* Excerpt provided
---
Wuhan lockdown spurs corporate Japan’s contingency response

TOKYO — For the first time in almost two decades, Tencent Holdings founder Pony Ma will not directly hand out traditional red envelopes of cash to employees to celebrate the Lunar New Year.

Such are the precautions being taken in China, even in Tencent’s home base of Shenzhen, some 1,100 km away from Wuhan, the epicenter of the coronavirus outbreak.

For the many Japanese companies based in Wuhan, one of the country’s leading industrial hubs, it is nothing short of “code red.”

Authorities on Thursday halted travel into and out of Wuhan, believed to be the source of the outbreak. A major player in the Chinese government’s “Made in China 2025” industrial modernization initiative, the city houses the country’s first 3D NAND flash memory factory and is a key link in global supply chains for such products as smartphones.
---
* Exercise set
#1 List every city named in the Wuhan lockdown article.
#2 Please extract from the Wuhan lockdown article the passage that begins with the words containing "Wuhan lockdown spurs" and ends with "Lunar New Year.", keeping every word unchanged.

* Provided information
---
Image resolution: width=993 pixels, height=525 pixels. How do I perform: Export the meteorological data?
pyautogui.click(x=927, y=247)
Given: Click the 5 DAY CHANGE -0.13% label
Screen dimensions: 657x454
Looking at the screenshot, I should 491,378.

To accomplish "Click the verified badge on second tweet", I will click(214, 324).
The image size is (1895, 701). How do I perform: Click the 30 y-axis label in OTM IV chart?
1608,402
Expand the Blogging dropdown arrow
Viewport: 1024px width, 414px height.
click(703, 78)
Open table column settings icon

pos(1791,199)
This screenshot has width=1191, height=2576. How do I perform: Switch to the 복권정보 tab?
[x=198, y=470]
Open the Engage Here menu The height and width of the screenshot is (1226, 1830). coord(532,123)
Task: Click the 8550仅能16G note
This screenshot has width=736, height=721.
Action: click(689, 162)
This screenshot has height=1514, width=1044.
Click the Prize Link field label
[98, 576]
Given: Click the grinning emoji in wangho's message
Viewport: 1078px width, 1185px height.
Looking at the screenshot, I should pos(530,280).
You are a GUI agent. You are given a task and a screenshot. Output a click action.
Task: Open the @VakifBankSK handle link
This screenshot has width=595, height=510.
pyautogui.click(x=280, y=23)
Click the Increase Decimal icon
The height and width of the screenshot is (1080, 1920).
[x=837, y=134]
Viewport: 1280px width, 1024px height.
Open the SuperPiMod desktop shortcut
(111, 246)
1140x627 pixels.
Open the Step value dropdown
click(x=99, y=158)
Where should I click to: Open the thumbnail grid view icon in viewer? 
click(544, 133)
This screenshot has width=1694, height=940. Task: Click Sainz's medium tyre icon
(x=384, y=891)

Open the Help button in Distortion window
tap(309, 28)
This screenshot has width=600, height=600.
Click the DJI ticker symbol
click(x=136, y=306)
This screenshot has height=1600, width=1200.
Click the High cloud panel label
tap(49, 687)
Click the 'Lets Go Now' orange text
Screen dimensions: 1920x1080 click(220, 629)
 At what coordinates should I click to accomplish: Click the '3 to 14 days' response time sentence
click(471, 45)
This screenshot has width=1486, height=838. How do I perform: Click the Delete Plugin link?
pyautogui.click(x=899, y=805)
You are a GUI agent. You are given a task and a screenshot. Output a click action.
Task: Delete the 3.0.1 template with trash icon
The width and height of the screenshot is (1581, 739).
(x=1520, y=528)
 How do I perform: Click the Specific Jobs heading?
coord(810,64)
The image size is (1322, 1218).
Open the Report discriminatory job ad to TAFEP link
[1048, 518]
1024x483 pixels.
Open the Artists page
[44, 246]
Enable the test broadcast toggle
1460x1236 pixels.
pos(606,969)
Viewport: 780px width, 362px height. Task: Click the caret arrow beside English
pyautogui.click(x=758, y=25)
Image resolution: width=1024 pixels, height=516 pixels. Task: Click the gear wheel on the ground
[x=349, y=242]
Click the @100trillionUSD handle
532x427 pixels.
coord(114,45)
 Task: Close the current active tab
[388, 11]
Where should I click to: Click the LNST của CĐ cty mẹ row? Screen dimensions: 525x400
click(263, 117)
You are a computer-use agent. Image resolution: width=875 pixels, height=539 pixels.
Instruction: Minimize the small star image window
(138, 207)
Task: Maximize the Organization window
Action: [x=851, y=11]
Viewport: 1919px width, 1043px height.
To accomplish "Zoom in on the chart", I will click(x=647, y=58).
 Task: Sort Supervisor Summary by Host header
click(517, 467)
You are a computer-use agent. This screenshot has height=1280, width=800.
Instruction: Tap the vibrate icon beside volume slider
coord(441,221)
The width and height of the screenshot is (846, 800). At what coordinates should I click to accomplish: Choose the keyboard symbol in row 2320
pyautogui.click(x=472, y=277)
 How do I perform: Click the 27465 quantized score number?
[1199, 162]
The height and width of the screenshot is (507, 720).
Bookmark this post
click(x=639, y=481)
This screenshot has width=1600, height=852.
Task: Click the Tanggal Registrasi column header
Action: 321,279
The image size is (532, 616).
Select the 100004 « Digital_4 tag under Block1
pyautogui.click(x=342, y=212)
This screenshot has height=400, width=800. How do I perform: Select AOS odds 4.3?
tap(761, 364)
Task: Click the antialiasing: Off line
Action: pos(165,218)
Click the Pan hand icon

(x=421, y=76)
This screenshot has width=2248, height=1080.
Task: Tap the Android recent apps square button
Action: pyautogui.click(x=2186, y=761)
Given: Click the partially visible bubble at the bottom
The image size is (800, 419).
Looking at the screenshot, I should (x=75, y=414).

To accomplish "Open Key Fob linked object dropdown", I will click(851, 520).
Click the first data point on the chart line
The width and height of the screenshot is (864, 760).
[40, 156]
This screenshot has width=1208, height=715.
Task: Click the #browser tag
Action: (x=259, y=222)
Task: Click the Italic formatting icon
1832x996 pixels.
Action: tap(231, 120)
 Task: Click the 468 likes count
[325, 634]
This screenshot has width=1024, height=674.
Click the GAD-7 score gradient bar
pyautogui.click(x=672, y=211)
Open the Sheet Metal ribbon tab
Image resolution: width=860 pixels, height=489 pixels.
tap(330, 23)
---
* Results for the exercise
#1 Wuhan, Tokyo, Shenzhen

#2
Wuhan lockdown spurs corporate Japan’s contingency response

TOKYO — For the first time in almost two decades, Tencent Holdings founder Pony Ma will not directly hand out traditional red envelopes of cash to employees to celebrate the Lunar New Year.